= Exercise instructions =
Reproduce the passage below on the team Beckman inherited at Illinois, word for word and in full.

= Source passage =
::::::::::

See, in college football, the recruits are the ones that play the game, but it's the coaches who acquire the players. Therefore, the any coach in the first few years of a new job must work with what the previous coach left him.
Coach for the Illini from 2005-11, Ron Zook left the program after a season that started with six wins and ended with six losses. What followed after that is where Beckman begins (If I had Photoshop skills…). The team that Beckman inherited actually looked pretty good. It had just gotten to a bowl game, retained its talented quarterback and had a few NFL draft prospects as well.
There were just two little problems: the good players didn't buy into Beckman's system, and after those good players was a depth chart and a future that looked bleaker than Purdue's. The last few years of Zook saw recruiting classes that didn't work. Not only was there a lack of top-end talent that Zook had brought before, but as time progressed, the players left the program. Grades, off-field issues, and what have you -- greater than 50% of the players from those last Zook classes did not make it to graduation. It's shocking, but that's why he was fired. So by the time Beckman began coaching in Urbana-Champaing, not only did the Illini not have talent, they had no upperclassmen, and in college football, those are just as important for a rebuilding program.
The first two years of the Beckman Era have been spent fixing the problems what the Zooker left behind. I'm not saying that atones for all of Beckman's sins, but in my book, it gives him a partial hall-pass. When looking at Beckman's Illinois career, you have to take into account what he started with. How are you supposed to build a 6-layer wedding cake when you work in a bakery with rusted pans, a few old eggs, and two cups of flour? I wouldn't expect you to be able to do it. Beckman has had to turn out cupcakes, because that's all he could.

::::::::::

= The data =

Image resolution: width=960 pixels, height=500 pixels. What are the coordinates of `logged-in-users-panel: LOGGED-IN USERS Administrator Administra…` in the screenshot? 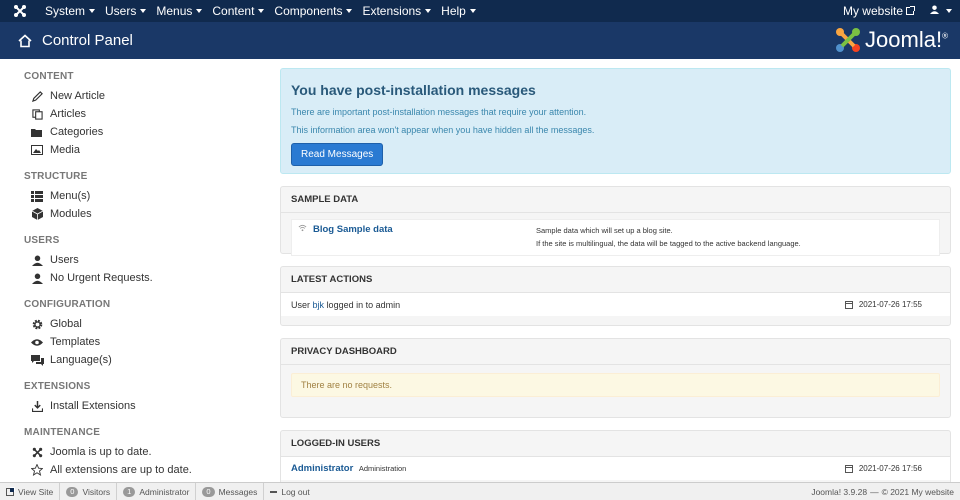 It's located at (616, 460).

::::::::::

= Finished task =
See, in college football, the recruits are the ones that play the game, but it's the coaches who acquire the players. Therefore, the any coach in the first few years of a new job must work with what the previous coach left him.
Coach for the Illini from 2005-11, Ron Zook left the program after a season that started with six wins and ended with six losses. What followed after that is where Beckman begins (If I had Photoshop skills…). The team that Beckman inherited actually looked pretty good. It had just gotten to a bowl game, retained its talented quarterback and had a few NFL draft prospects as well.
There were just two little problems: the good players didn't buy into Beckman's system, and after those good players was a depth chart and a future that looked bleaker than Purdue's. The last few years of Zook saw recruiting classes that didn't work. Not only was there a lack of top-end talent that Zook had brought before, but as time progressed, the players left the program. Grades, off-field issues, and what have you -- greater than 50% of the players from those last Zook classes did not make it to graduation. It's shocking, but that's why he was fired. So by the time Beckman began coaching in Urbana-Champaing, not only did the Illini not have talent, they had no upperclassmen, and in college football, those are just as important for a rebuilding program.
The first two years of the Beckman Era have been spent fixing the problems what the Zooker left behind. I'm not saying that atones for all of Beckman's sins, but in my book, it gives him a partial hall-pass. When looking at Beckman's Illinois career, you have to take into account what he started with. How are you supposed to build a 6-layer wedding cake when you work in a bakery with rusted pans, a few old eggs, and two cups of flour? I wouldn't expect you to be able to do it. Beckman has had to turn out cupcakes, because that's all he could.